§ **WHAT TO DO**
Convert the stretch of lines from the one containing "The image size" through the one containing "This screenshot has" into a numbered list, omitting blank lines and leaving out the pictures.

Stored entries

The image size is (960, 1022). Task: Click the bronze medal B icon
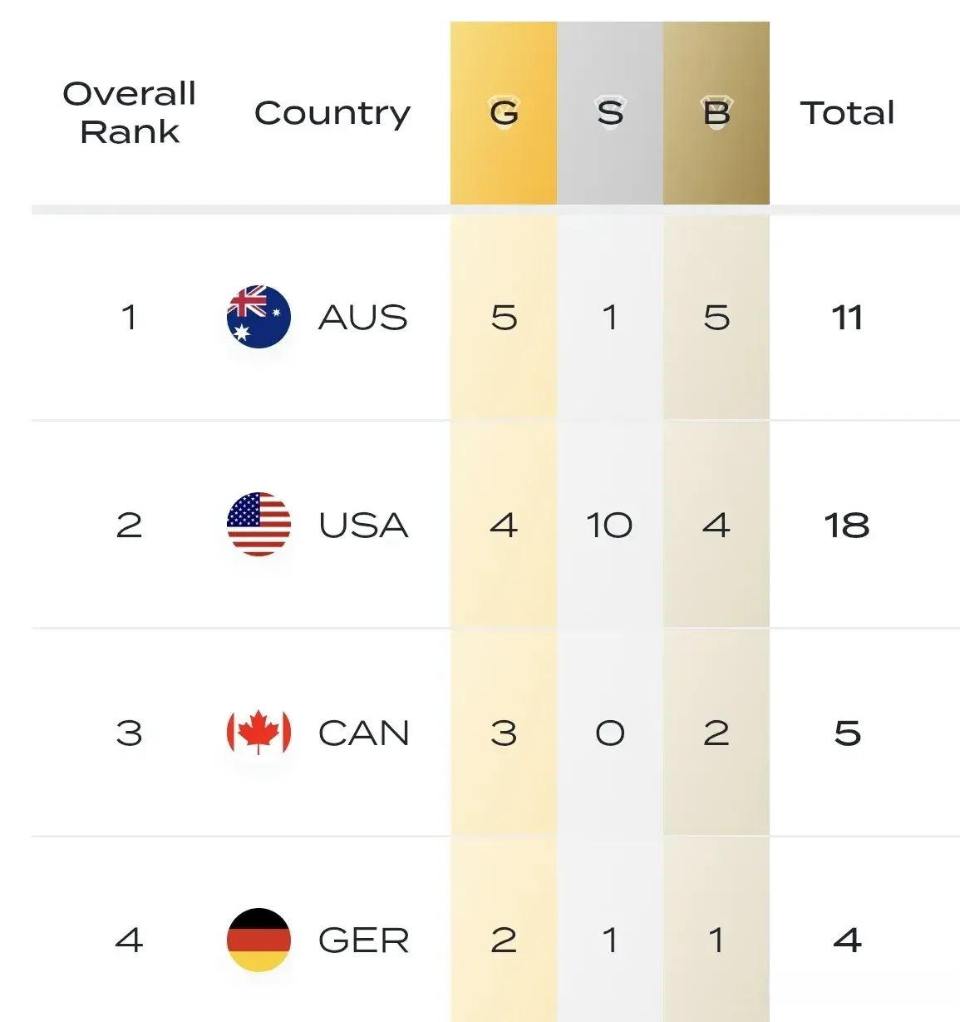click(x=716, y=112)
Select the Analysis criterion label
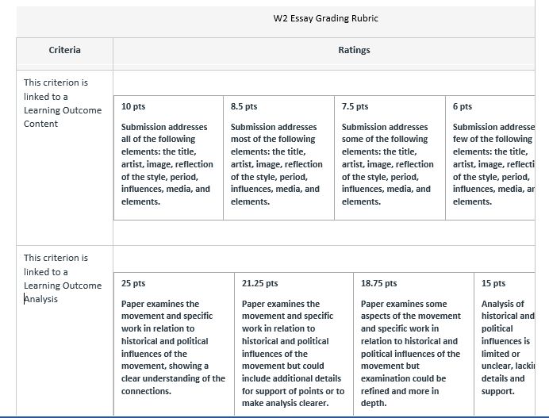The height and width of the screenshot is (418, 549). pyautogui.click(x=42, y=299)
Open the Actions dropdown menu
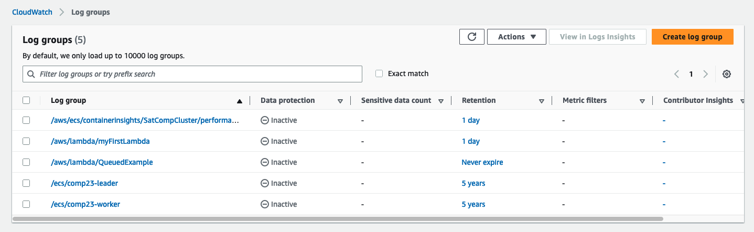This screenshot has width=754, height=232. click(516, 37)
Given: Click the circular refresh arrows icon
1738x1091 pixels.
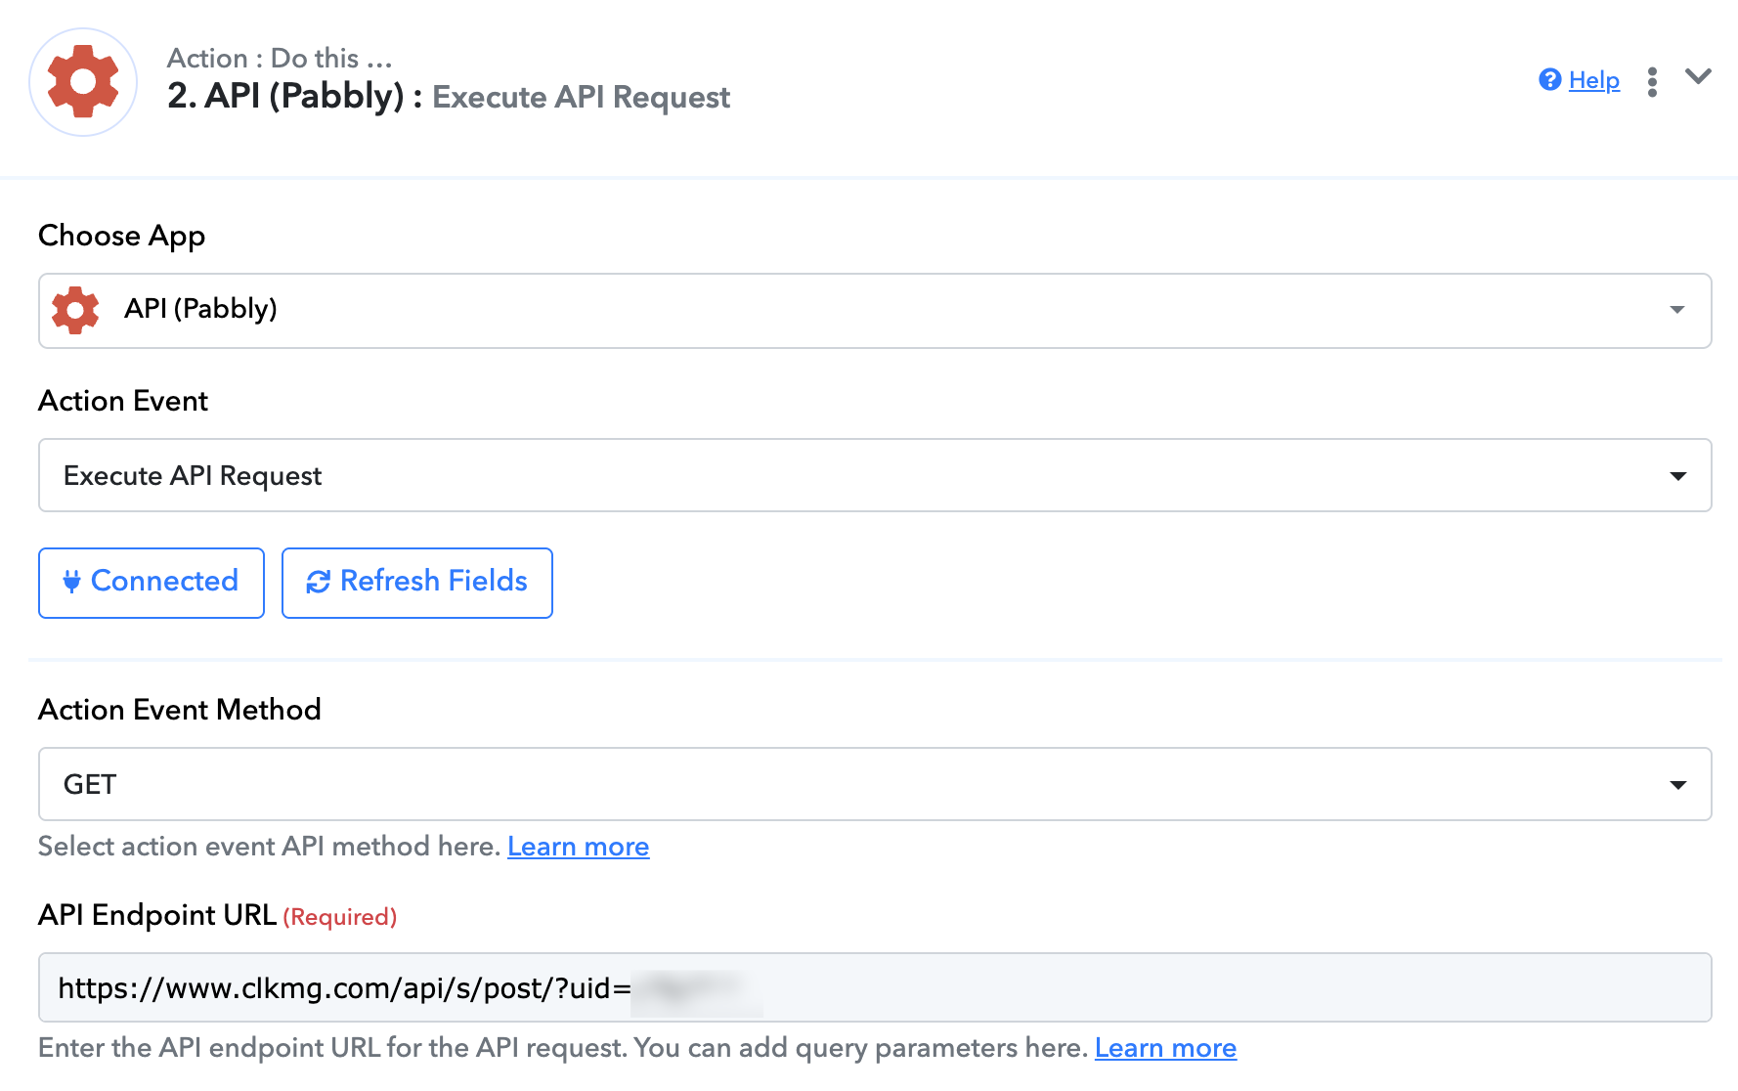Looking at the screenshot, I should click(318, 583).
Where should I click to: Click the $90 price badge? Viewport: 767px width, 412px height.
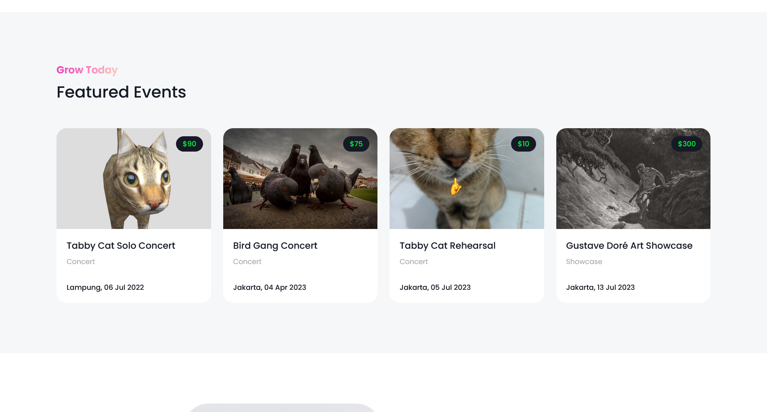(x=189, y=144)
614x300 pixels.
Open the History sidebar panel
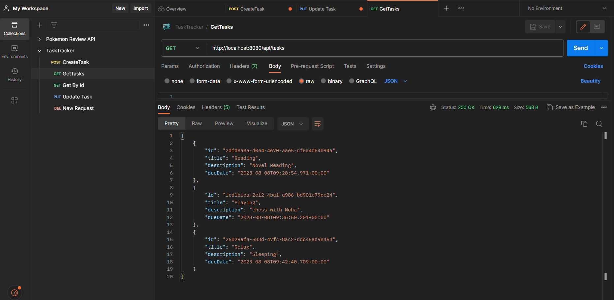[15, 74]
--
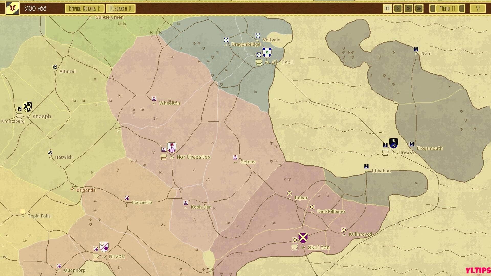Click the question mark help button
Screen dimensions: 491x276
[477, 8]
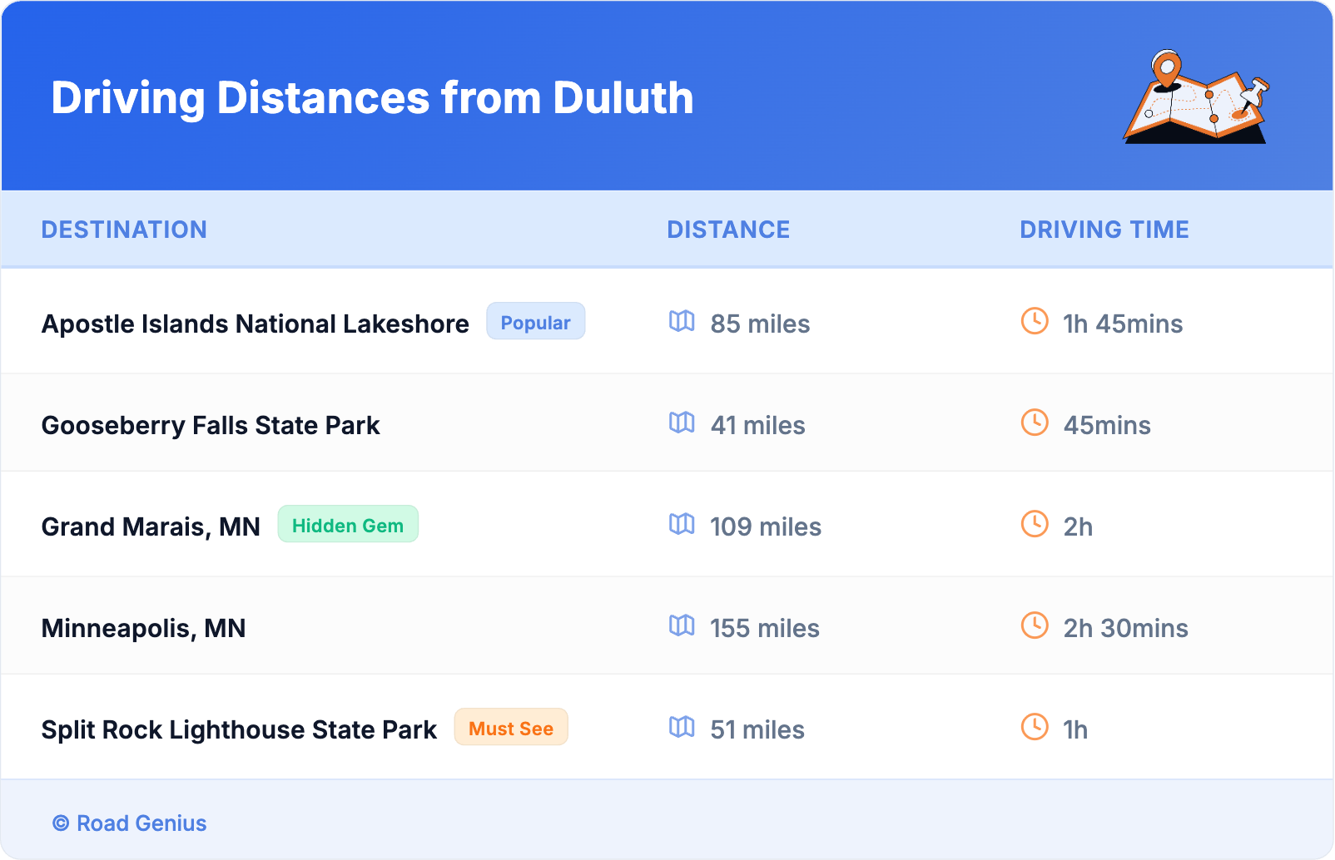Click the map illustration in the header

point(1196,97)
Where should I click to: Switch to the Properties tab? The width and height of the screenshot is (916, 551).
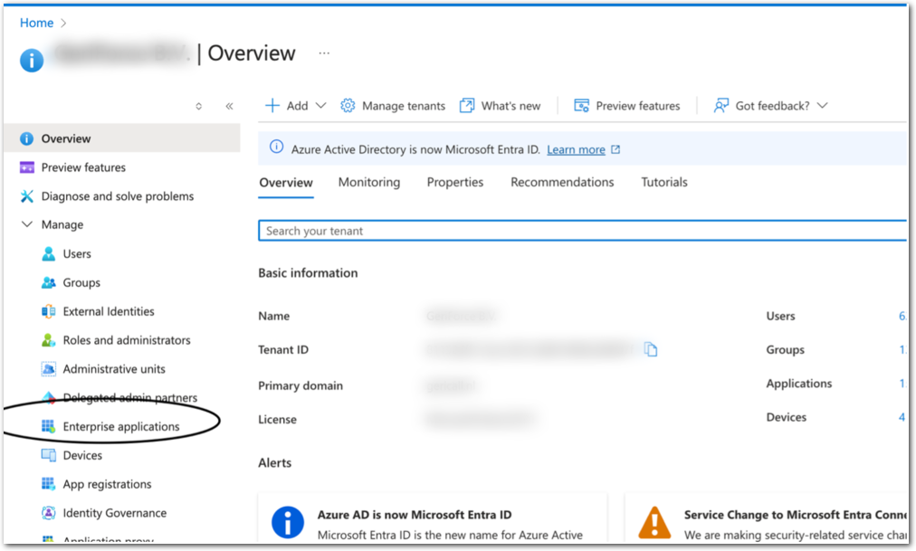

§ **COMPLETE RESPONSE**
1. The image size is (960, 1022). Task: Click the bronze medal B icon
2. click(x=716, y=112)
3. Select the Analysis criterion label
4. The height and width of the screenshot is (418, 549). pyautogui.click(x=42, y=299)
5. Open the Actions dropdown menu
6. This screenshot has width=754, height=232. click(516, 37)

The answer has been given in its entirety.